*** Opening of Records to use ***

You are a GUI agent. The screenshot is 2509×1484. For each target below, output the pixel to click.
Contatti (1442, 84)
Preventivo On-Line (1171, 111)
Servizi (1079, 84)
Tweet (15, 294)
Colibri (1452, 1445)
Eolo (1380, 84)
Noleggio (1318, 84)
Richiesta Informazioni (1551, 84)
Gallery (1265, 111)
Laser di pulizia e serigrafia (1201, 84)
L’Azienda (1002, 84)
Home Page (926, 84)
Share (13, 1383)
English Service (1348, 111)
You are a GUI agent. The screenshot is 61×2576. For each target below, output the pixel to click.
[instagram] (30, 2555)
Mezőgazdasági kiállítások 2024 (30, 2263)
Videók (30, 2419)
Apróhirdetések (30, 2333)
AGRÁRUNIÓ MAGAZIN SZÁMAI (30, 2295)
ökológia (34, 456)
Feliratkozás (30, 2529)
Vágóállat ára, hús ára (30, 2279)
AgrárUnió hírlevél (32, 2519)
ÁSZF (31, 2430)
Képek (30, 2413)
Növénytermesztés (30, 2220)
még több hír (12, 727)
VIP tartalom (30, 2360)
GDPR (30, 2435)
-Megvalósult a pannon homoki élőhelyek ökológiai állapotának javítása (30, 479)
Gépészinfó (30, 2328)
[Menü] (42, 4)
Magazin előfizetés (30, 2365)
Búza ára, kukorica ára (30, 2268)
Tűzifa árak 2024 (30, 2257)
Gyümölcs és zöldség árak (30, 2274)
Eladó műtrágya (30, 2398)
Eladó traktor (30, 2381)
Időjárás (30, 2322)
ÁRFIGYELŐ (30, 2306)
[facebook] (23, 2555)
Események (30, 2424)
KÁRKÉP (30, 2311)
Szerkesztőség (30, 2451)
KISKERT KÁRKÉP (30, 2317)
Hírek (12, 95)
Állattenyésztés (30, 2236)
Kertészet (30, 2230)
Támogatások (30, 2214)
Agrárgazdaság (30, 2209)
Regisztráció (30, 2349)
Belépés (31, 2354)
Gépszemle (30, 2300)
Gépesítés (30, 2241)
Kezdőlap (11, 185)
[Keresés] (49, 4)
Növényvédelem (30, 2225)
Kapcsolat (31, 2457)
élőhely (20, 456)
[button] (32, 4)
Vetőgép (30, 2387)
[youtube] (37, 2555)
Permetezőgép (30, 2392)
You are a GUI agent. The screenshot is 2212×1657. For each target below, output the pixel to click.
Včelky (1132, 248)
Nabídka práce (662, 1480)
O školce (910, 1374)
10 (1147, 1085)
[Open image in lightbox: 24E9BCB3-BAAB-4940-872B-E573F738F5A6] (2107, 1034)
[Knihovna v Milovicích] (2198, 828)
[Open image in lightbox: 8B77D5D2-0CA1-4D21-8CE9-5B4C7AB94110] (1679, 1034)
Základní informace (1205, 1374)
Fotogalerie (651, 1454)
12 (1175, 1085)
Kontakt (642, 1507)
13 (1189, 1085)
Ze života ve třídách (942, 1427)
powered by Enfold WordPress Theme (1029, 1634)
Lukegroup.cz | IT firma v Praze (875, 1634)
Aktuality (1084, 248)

*** Close of Records to use ***

> _Instructions for the task_
Report each line in the data above that holds the word "screenshot" by copying it.

> _Task answer_
You are a GUI agent. The screenshot is 2509×1484. For each target below, output the pixel to click.
You are a GUI agent. The screenshot is 61×2576. For each target below, output the pixel to click.
You are a GUI agent. The screenshot is 2212×1657. For each target below, output the pixel to click.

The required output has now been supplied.